__SUPPLIED DATA__
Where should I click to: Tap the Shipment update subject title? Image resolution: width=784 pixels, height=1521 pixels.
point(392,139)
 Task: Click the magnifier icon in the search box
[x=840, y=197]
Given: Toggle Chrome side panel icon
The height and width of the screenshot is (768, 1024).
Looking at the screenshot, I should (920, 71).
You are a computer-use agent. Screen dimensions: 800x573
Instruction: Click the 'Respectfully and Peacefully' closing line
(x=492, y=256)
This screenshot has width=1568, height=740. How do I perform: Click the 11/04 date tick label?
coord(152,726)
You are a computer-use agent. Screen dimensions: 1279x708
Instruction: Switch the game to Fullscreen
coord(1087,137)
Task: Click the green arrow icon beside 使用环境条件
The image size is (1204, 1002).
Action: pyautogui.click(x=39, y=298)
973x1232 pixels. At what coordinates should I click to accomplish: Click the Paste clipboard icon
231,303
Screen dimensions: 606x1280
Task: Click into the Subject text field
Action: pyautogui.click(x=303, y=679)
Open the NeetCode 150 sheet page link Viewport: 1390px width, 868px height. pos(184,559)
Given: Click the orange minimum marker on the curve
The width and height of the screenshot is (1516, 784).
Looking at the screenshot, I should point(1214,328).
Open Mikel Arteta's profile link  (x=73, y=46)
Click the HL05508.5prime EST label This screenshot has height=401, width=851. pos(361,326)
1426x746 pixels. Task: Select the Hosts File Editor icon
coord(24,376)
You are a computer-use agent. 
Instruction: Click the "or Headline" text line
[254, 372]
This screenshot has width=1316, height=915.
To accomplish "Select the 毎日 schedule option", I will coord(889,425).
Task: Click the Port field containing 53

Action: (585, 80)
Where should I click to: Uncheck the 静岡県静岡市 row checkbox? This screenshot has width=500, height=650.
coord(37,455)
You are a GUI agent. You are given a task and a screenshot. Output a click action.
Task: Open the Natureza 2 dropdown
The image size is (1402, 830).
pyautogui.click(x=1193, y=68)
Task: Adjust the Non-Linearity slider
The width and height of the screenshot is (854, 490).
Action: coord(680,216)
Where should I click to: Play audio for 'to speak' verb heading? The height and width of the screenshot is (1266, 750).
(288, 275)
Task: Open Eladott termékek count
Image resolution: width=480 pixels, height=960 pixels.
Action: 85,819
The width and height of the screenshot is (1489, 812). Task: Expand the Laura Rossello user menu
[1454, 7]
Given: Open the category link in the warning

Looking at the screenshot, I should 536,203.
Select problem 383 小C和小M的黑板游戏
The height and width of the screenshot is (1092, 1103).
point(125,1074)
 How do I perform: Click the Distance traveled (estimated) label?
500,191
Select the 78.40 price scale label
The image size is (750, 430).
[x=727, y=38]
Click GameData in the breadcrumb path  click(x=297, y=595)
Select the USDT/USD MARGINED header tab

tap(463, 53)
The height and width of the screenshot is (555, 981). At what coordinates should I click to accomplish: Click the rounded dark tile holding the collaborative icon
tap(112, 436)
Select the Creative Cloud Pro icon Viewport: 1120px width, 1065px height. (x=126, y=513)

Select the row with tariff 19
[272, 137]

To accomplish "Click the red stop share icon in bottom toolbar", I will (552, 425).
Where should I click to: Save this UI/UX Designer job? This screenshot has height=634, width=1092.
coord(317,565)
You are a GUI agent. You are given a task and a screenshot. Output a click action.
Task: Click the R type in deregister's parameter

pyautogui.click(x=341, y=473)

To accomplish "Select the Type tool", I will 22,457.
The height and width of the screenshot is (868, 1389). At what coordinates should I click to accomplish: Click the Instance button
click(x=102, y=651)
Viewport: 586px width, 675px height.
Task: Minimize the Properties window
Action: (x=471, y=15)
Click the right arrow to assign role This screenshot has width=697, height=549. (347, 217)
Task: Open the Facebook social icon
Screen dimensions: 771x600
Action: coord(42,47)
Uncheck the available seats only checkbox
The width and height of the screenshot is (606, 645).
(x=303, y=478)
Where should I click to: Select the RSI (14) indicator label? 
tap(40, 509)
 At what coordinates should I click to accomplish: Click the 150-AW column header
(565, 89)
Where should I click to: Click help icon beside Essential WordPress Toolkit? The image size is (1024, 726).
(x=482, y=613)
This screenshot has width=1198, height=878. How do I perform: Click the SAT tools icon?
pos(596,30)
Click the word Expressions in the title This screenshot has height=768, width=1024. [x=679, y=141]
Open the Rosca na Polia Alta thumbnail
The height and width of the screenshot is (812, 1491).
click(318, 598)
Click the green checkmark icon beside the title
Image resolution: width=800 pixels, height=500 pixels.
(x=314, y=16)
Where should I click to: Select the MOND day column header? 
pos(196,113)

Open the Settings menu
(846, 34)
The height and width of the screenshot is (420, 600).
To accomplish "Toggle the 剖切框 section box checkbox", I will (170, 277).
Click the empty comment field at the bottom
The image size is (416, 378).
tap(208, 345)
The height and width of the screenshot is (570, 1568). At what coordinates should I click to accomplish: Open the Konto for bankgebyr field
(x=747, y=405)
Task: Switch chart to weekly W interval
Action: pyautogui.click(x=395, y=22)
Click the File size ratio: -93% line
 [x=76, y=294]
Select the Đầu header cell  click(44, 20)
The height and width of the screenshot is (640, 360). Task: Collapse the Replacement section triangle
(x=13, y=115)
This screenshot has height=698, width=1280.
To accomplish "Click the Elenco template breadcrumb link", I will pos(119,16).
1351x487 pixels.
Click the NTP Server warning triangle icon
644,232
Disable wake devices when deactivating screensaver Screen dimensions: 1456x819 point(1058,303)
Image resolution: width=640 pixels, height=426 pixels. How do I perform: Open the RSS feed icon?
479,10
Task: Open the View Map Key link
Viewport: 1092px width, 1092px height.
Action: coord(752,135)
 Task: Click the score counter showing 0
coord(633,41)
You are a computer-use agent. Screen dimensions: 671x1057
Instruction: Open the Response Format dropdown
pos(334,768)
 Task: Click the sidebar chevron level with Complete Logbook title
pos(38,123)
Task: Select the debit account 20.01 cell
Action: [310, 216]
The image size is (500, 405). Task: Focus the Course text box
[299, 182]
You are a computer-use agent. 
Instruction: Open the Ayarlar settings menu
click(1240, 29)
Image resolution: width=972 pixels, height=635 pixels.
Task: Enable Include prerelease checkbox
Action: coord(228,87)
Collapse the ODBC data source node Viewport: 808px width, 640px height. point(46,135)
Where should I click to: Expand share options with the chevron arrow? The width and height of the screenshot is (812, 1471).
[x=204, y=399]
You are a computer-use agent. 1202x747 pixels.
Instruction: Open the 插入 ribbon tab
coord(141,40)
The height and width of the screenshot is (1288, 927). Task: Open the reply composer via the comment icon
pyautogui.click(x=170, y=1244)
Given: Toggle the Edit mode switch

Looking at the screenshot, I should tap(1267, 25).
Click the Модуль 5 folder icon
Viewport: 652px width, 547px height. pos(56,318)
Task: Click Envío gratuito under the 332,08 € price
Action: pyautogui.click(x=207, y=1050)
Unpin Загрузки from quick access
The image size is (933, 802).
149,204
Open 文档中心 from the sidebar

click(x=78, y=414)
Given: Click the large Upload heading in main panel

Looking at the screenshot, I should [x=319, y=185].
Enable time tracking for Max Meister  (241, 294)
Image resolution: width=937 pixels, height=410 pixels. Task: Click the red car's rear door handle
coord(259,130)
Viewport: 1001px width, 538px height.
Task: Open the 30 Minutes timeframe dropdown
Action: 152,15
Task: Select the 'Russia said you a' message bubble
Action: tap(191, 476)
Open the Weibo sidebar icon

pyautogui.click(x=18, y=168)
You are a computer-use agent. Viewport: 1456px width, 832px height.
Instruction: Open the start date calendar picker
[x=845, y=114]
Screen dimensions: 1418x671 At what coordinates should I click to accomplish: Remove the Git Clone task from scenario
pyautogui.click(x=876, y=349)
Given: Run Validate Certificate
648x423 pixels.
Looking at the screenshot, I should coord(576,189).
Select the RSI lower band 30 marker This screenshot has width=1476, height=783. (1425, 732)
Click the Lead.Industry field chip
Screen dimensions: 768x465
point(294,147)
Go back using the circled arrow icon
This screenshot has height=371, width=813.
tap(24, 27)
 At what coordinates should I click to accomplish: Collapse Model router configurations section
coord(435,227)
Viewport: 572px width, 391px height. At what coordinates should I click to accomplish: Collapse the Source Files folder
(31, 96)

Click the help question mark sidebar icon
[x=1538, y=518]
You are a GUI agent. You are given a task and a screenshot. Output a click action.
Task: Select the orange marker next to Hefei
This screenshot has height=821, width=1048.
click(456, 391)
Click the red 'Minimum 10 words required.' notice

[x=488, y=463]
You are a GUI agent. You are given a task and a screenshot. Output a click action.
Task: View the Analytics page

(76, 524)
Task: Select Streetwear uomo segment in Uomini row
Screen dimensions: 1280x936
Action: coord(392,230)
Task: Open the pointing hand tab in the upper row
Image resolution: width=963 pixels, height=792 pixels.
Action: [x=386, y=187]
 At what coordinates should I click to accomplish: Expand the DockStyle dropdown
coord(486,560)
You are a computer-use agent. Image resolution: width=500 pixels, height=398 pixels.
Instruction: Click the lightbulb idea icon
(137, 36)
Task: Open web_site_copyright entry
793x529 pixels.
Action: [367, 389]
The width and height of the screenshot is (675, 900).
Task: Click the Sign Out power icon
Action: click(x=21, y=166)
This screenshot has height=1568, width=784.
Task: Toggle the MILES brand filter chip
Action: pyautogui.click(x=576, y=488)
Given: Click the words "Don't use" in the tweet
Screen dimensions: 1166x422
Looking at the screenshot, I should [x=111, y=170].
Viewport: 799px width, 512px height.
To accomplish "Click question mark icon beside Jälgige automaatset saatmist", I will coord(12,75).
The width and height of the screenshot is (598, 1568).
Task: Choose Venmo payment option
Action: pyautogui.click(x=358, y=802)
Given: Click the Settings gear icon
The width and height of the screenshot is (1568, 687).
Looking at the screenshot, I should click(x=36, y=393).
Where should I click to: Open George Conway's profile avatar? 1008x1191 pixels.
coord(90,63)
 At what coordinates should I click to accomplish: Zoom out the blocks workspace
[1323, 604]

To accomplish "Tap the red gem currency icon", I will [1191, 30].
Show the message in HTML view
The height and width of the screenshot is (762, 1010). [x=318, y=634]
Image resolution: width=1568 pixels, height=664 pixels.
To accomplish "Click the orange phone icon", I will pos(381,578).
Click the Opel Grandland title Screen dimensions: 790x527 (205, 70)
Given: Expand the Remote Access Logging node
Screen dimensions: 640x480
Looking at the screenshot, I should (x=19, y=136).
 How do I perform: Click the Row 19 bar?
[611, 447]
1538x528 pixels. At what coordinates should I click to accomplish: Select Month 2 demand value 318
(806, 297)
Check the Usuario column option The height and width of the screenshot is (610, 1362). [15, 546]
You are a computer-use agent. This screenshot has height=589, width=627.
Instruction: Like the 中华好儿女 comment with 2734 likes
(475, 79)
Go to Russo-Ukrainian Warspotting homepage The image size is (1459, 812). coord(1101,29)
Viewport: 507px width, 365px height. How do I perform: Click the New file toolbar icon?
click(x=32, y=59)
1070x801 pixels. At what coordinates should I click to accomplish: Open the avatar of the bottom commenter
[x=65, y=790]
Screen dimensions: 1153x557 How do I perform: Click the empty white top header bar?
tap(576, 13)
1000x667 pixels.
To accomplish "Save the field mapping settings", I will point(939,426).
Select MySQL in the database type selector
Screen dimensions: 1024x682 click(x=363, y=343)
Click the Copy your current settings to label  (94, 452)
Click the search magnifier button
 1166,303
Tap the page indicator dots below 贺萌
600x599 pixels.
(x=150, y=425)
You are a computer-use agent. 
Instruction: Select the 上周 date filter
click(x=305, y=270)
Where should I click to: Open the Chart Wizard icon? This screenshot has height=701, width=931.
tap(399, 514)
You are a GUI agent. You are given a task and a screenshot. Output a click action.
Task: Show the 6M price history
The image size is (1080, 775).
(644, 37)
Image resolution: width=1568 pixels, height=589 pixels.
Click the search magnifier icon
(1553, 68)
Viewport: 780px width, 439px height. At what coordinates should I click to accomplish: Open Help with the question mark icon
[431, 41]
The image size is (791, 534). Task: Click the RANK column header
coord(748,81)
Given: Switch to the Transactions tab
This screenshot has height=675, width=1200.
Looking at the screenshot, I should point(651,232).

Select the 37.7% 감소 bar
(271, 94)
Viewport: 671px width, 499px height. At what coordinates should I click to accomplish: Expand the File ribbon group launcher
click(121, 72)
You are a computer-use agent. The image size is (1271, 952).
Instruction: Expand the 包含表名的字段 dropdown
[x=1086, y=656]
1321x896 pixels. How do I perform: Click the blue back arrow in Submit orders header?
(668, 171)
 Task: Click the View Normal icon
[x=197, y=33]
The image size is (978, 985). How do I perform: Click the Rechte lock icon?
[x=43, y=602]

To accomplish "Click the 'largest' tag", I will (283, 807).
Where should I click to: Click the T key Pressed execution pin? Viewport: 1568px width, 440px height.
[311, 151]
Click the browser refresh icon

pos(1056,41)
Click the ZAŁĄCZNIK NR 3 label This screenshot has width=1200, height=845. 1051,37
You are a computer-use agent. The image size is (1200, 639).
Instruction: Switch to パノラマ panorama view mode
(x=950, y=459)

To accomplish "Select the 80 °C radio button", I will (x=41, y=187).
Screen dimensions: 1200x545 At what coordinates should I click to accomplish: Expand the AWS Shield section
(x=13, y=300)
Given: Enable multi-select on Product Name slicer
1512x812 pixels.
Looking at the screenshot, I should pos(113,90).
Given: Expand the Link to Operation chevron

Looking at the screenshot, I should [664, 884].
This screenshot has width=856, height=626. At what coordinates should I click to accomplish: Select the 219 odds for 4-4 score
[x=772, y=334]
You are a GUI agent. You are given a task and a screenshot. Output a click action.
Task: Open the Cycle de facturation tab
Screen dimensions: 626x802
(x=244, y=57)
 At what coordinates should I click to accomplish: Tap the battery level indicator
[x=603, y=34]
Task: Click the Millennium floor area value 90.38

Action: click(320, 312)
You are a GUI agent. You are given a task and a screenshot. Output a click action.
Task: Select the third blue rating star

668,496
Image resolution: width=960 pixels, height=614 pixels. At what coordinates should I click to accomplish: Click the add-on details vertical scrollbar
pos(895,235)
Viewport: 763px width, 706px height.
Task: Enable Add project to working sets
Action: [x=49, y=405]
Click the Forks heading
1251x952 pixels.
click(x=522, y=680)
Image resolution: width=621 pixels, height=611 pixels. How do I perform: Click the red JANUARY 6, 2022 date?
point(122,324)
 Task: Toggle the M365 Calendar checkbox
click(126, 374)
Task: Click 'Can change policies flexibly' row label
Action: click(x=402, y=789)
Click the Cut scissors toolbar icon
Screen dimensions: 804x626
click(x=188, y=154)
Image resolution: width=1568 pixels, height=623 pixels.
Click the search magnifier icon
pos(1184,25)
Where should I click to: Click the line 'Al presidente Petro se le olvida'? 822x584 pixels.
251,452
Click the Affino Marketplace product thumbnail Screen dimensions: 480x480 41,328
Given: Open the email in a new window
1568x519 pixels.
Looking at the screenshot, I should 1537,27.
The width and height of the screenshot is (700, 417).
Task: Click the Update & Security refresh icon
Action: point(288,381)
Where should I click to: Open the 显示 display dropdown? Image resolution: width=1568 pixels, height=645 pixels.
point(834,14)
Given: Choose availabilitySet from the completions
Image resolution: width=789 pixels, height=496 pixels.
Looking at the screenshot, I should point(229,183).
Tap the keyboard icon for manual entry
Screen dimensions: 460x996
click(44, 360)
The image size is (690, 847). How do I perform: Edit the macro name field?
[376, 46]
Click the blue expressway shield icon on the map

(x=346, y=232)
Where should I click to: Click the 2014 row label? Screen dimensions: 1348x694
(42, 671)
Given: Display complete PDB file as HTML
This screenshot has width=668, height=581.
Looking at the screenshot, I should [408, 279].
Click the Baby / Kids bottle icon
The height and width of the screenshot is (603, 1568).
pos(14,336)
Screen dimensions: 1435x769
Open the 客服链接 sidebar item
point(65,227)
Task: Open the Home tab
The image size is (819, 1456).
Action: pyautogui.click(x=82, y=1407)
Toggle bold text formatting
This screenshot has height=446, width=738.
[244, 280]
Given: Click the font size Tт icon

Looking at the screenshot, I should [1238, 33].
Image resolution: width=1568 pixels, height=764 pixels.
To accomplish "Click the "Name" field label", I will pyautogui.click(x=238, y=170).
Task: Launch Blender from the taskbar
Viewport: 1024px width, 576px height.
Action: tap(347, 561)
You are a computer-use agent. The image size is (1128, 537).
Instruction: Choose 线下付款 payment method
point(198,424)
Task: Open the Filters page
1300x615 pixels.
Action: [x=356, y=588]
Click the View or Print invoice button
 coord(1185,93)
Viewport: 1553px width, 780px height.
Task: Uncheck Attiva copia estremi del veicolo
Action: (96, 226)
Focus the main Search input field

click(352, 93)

__ABOUT THIS EXERCISE__
Retype, in the same exact form, the lines of the material above from the line holding "Instruction: Switch to" through the line holding "Click the Affino".

__SOLUTION TO THE PROBLEM__
Instruction: Switch to パノラマ panorama view mode
(x=950, y=459)

To accomplish "Select the 80 °C radio button", I will (x=41, y=187).
Screen dimensions: 1200x545 At what coordinates should I click to accomplish: Expand the AWS Shield section
(x=13, y=300)
Given: Enable multi-select on Product Name slicer
1512x812 pixels.
Looking at the screenshot, I should pos(113,90).
Given: Expand the Link to Operation chevron

Looking at the screenshot, I should [664, 884].
This screenshot has width=856, height=626. At what coordinates should I click to accomplish: Select the 219 odds for 4-4 score
[x=772, y=334]
You are a GUI agent. You are given a task and a screenshot. Output a click action.
Task: Open the Cycle de facturation tab
Screen dimensions: 626x802
(x=244, y=57)
 At what coordinates should I click to accomplish: Tap the battery level indicator
[x=603, y=34]
Task: Click the Millennium floor area value 90.38

Action: click(320, 312)
You are a GUI agent. You are given a task and a screenshot. Output a click action.
Task: Select the third blue rating star

668,496
Image resolution: width=960 pixels, height=614 pixels. At what coordinates should I click to accomplish: Click the add-on details vertical scrollbar
pos(895,235)
Viewport: 763px width, 706px height.
Task: Enable Add project to working sets
Action: [x=49, y=405]
Click the Forks heading
1251x952 pixels.
click(x=522, y=680)
Image resolution: width=621 pixels, height=611 pixels. How do I perform: Click the red JANUARY 6, 2022 date?
point(122,324)
 Task: Toggle the M365 Calendar checkbox
click(126, 374)
Task: Click 'Can change policies flexibly' row label
Action: click(x=402, y=789)
Click the Cut scissors toolbar icon
Screen dimensions: 804x626
click(x=188, y=154)
Image resolution: width=1568 pixels, height=623 pixels.
Click the search magnifier icon
pos(1184,25)
Where should I click to: Click the line 'Al presidente Petro se le olvida'? 822x584 pixels.
251,452
Click the Affino Marketplace product thumbnail Screen dimensions: 480x480 41,328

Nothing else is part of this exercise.